The human brain is by far the most powerful supercomputer on the planet. It contains a complex network of about 80 billion neurons, with each one behaving like a separate computer processor. In addition to discovering more and more diseases associated with disruptions in brain function, we are also learning that we have the capacity to change our brains in positive ways. Who knows what else we will discover?

Have you ever wondered how you’re able to absorb information about the outside world, learn a language or the complicated rules of a game, remember your aunt’s birthday or read the newspaper while eating breakfast? That’s your brain at work. Your brain is the most complex organ in your body, so it’s only natural that you would be curious about what makes it tick.

The Neuronal Signalling Group’s research within The John Curtin School of Medical Research is driven by this curiosity about how the brain processes information and gives us the capacity to learn and remember. Professor Greg Stuart, the Group’s Leader, hopes that by understanding what goes on in the brain we will be in a better position to fix it in the event of a neurological disease, such as epilepsy, schizophrenia and dementia.

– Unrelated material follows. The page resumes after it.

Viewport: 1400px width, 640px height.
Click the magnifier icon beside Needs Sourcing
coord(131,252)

The Group conducts fundamental curiosity-based research. Professor Stuart runs a laboratory that investigates how single nerve cells in the brain process information, by using electrical recording and optical methods to observe and analyse electrical signalling within living nerve cells of rodents.

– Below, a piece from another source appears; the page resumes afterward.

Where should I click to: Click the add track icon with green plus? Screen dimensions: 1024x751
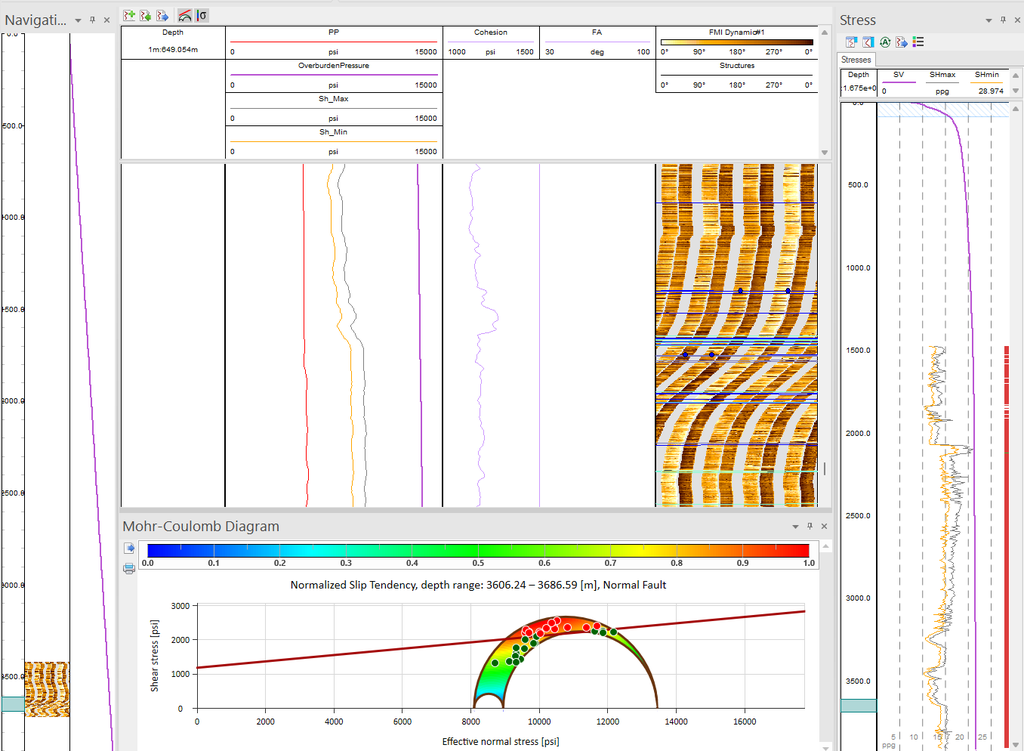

“The underlying premise is that if you want to develop better treatments, then you need to understand the system. I believe that increasing our knowledge of the brain will make it be possible to look at what’s going wrong in neurological diseases such as epilepsy and Alzheimer’s in a more targeted way. Hopefully, we can then design more specific therapeutic treatments for these illnesses.”

With dementia in its many different forms, there is a reduction in the brain’s capacity to absorb information. “As a consequence, there is a reduction in our ability to learn and remember new things,” Professor Stuart explains. “In part, this occurs through a reduction in brain plasticity.”

The flip side is that brain plasticity also enables us to learn new things, even things we did not think we could do, as demonstrated in the recent television program ‘Train your brain’ by the Australian Broadcasting Corporation. “The brain is not just this static thing you were born with. It has an enormous capacity to change and adapt, and not just when we are young. In my lab, among other things, we look at the mechanisms regulating changes in the strength of connections between nerve cells, which are thought to underlie how we learn and remember.”

While the Neuronal Signalling Group’s work will hopefully lead to more targeted treatments for diseased brains, who knows where else it might take us? “When we’re talking about the brain, we could be talking about artificial intelligence. We could be talking about better software programs. We could be talking about designer chips using brain mechanisms, which will help us to make better phones or computers. I think it’s very difficult to predict the long-term outcomes of curiosity based research. However, I’m excited about the prospects of where this research will take us in the future.”